Scenario - Phil Dupont
It is late Tuesday morning. Phil got to the lab later than he wanted and is planning his day. He has a lot to do for his presentation at a lab meeting two weeks from now. He checks his email and learns that the sequence for the fungus he is studying is now complete and loaded into the IMG database. He can now proceed to analyze the genes. He goes to the IMG site and finds the genome for his organism. He is interested in a specific gene that has been sequenced before (as expressed sequence tags, or ESTs). He has the complete cDNA sequence for this gene in a text file on his computer. He first wants to identify all paralogs and orthologs across the entire database but then decides to limit his search to the available fungi. He chooses his subset of organisms for comparative analysis and runs a BLAST homology search. From the resulting list of similar sequences, he picks a few that seem noticeably more similar than the others.
He can now do a multiple alignment of the most similar genes. He notices that he can export the multiple alignment source sequences to an electronic FASTA file. Switching to his electronic notebook, he makes a note of that and then proceeds to make the multiple alignment. He wants to rank levels of conservation between his gene of interest and the other genes with high similarity. He makes a note that the first BLAST hit, labeled membrane protein TerC, is an exact match for his gene of interest, and the second, third, and fourth genes listed are similar but longer. He wonders if the first hit was actually the algorithm returning the source sequence as a hit to itself, but then he sees that they have different ID numbers and that they are, in fact, from different organisms. He concludes that, since they are identical, they are probably conserved.

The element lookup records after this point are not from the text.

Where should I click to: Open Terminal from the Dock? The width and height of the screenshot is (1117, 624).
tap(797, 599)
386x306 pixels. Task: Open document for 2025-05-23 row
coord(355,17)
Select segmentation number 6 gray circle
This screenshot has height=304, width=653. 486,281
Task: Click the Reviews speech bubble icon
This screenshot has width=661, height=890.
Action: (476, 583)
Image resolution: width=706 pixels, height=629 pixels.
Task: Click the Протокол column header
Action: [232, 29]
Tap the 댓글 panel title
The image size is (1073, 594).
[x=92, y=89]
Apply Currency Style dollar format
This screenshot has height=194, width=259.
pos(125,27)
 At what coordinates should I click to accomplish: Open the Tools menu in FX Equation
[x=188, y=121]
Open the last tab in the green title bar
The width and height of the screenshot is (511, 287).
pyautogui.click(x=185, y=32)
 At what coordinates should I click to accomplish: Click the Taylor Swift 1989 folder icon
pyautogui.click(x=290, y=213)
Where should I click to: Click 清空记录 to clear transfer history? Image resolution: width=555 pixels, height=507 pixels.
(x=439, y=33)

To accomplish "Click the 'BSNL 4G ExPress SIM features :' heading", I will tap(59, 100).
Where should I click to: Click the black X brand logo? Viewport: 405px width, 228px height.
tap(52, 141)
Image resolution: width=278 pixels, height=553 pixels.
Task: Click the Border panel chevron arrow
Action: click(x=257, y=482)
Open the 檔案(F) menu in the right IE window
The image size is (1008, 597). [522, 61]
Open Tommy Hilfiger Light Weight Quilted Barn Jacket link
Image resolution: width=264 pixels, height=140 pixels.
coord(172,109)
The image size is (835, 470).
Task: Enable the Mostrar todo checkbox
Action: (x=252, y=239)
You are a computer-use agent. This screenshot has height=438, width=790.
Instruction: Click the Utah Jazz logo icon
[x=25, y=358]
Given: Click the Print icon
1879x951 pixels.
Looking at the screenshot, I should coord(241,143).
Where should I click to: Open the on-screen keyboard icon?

He feels pretty confident about transferring the annotation from the homolog he identified to his gene of interest. To be absolutely sure that his thinking was right, he still wants to investigate the homolog labeled as membrane protein TerC to make sure that he isn't basing his work on an improper annotation. He wants to see its SWISSPROT number (since he knows SWISSPROT is a curated database) and the GenBank number. Finding both of these, he believes that he has enough evidence to make a homology-based annotation.
He hasn’t entered any annotations into the IMG system yet, so he signs up for a user account. He logs into the system and enters the annotation for his gene of interest, including the reference to the homolog he identified. Before submitting it, he thinks he'd like to see the homolog on a phylogenetic tree. He goes to an online phylogenomics tool and sets the necessary parameters. The resulting structure does not support the functional assignment of the homolog as membrane protein TerC. He makes a quick reference search on PubMed. He finds publications that confirm that the homolog's function assignment was not correct. It is actually membrane protein TerD. Now convinced that he has found an error, he shows the data to his supervisor for one last check. They decide that Phil is indeed correct and the annotation for the homolog is erroneous. He goes back to the system and corrects the annotation for the homolog, adding a PubMed reference to support his functional assignment. He then proceeds to finish the annotation of his gene of interest, referencing the homolog as support for the new functional assignment.